Shut the system down to single-user mode. This will prevent background
processes from "touching" the disks while they are being changed:
# shutdown now
Determine which HSZ controller is the "master" controller. If the root
file system is on this HSZ pair, attach a terminal/CLI connection and
execute the show command. The output will determine to which
controller the root unit is "ONLINE":
HSZ> show unit
LUN Uses
--------------------------------------------------------------
D300 DISK300
D301 DISK320
D600 DISK600
D601 DISK630
HSZ> show d600
LUN Uses
--------------------------------------------------------------
D600 DISK600
...
State:
ONLINE to this controller
Not reserved
PREFERRED_PATH = THIS_CONTROLLER
...
HSZ> show d300
LUN Uses
--------------------------------------------------------------
D300 DISK300
...
State:
ONLINE to the other controller
PREFERRED_PATH = OTHER_CONTROLLER
...
D600 should be on the master, therefore, stop the controller that is
serving the other units (unit D300 in our example) via the "set
nofailover" command.
In our example, from "HSZ>" issue "set nofailover". Then insert a card
having the new version of firmware into the controller slot that was
shutdown, then reboot the controller (when it restarts, you can disregard
the "Controllers misconfigured." error message) For more information
about updating your HSZ70 firmware, refer to the HSZ70 Configuration
Manual and the Release Notes.
Now switch the cli line to the other HSZ controller and, issue the "set
failover copy=other" command. After the controller reboots, switch back
to the original controller, and issue the "shutdown" command, upgrade its
firmware, and allow the original HSZ controller to reboot.
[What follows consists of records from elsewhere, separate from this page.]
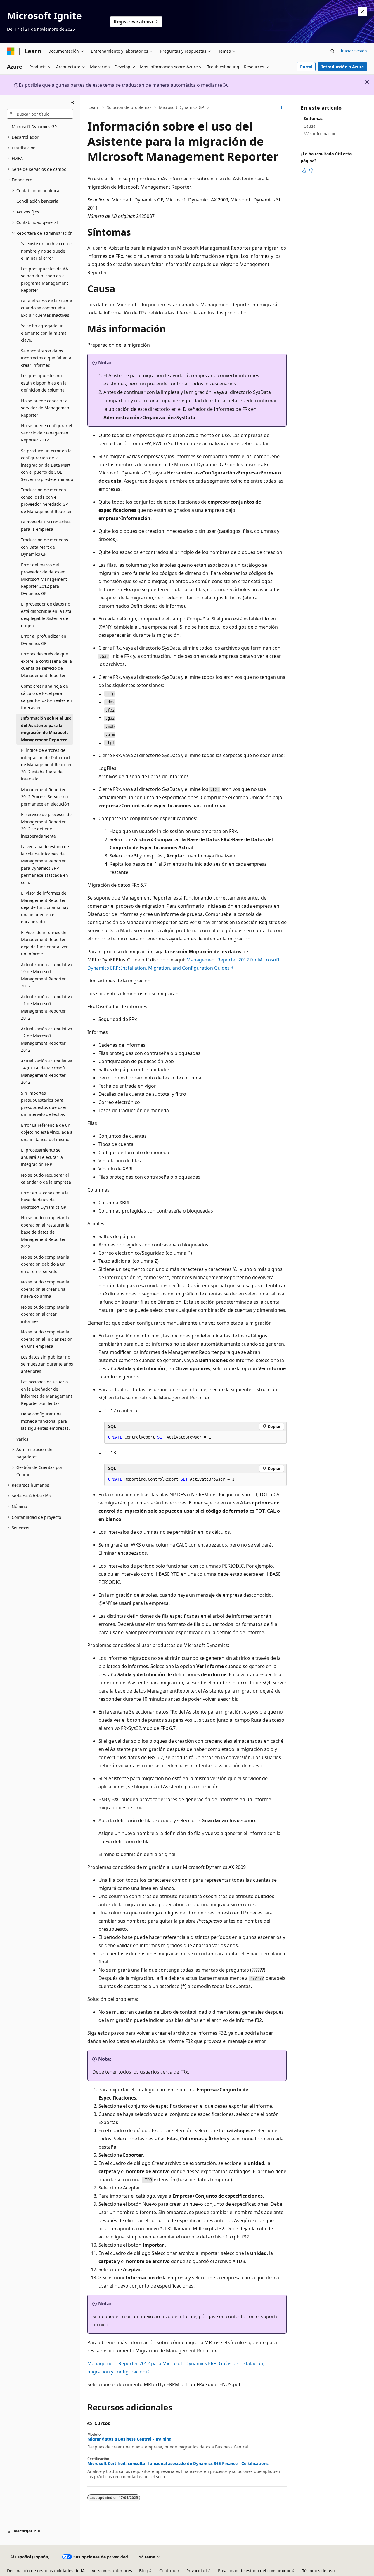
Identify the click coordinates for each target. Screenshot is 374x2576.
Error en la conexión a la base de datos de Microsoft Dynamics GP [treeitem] (45, 1200)
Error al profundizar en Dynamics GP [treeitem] (43, 639)
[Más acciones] (281, 107)
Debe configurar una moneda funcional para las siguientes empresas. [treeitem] (45, 1421)
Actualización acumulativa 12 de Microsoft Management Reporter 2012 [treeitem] (46, 1039)
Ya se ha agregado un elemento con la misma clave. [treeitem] (44, 333)
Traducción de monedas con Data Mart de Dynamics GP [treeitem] (44, 547)
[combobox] (40, 114)
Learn (94, 107)
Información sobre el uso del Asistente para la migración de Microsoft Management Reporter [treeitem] (46, 728)
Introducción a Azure (342, 66)
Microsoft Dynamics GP (181, 107)
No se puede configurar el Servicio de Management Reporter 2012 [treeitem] (46, 433)
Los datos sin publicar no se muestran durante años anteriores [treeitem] (47, 1364)
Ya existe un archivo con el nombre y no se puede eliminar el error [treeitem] (47, 251)
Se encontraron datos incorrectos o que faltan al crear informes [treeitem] (46, 358)
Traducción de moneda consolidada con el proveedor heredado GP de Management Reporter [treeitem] (46, 500)
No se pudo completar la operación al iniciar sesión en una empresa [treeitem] (46, 1339)
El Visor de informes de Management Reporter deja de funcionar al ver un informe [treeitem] (44, 943)
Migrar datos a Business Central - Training (129, 2439)
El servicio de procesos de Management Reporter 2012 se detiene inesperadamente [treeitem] (46, 825)
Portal (306, 66)
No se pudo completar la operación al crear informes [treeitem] (45, 1314)
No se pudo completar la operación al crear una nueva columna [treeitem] (45, 1289)
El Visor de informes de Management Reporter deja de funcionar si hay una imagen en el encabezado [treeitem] (44, 907)
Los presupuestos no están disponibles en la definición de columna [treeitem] (44, 383)
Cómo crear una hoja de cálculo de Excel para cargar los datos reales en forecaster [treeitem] (46, 696)
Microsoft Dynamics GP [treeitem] (34, 126)
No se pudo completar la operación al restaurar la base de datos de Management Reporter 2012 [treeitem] (45, 1232)
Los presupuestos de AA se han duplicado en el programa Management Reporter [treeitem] (44, 279)
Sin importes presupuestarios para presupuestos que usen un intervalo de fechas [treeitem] (44, 1103)
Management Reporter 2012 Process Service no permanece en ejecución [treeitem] (45, 797)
Finally, from the host, issue "hwmgr -scan scsi" command. This will
update system information to find units with the "correct" PID field.
Summary:
Host commands Master HSZ commands "Other" HSZ commands
--------------------------------------------------------------------------
hwmgr -view dev
[find mis-matched HSZ units]
shutdown now
[determine which HSZ is the master]
set nofailover
[upgrade to new F/W]
set failover copy="other"
shutdown
[upgrade to new F/W]
hwmgr -scan scsi [ -bus 1 ]
A word about "hwmgr -scan scsi"...
Depending on the size of your configuration, the scan may take several
minutes to complete. The presence of tape devices will further
increase the delay to complete the scan. For this reason, you may wish to
use the -bus qualifier to specify the bus you want to scan. The correct bus
number can be determined by examining the "location" field of the hwmgr
-view devices output:
# hwmgr -view devices
HWID: Device Name Mfg Model Location
------------------------------------------------------------------------------
...
39: /dev/disk/dsk4c DEC HSZ70 (C) DEC bus-1-targ-6-lun-0
# hwmgr -scan scsi -bus 1
In order to understand which devices need to be redirected to the
newly-created devices, examine the current list of devices prior to
rebooting the system:
# hwmgr -view devices
HWID: Device Name Mfg Model Location
------------------------------------------------------------------------------
4: /dev/kevm
27: /dev/disk/floppy0c 3.5in floppy fdi0-unit-0
34: /dev/disk/dsk0c DEC RZ28 (C) DEC bus-0-targ-1-lun-0
35: /dev/disk/dsk1c DEC RZ26L (C) DEC bus-0-targ-2-lun-0
36: /dev/disk/cdrom0c DEC RRD44 (C) DEC bus-0-targ-5-lun-0
37: /dev/disk/dsk2c DEC HSZ70 bus-1-targ-3-lun-0
38: /dev/disk/dsk3c DEC HSZ70 bus-1-targ-3-lun-1
39: /dev/disk/dsk4c DEC HSZ70 (C) DEC bus-1-targ-6-lun-0
40: /dev/disk/dsk5c DEC HSZ70 (C) DEC bus-1-targ-6-lun-1
41: /dev/cport/scp0 HSZ70 bus-1-targ-3-lun-0
42: /dev/cport/scp1 HSZ70 (C) DEC bus-1-targ-6-lun-0
44: /dev/disk/dsk6c DEC HSZ70 (C) DEC bus-1-targ-3-lun-0
45: /dev/disk/dsk7c DEC HSZ70 (C) DEC bus-1-targ-3-lun-1
Note that you can ignore the control port "scp0" device. We will need to
redirect the following device names (with invalid PID's)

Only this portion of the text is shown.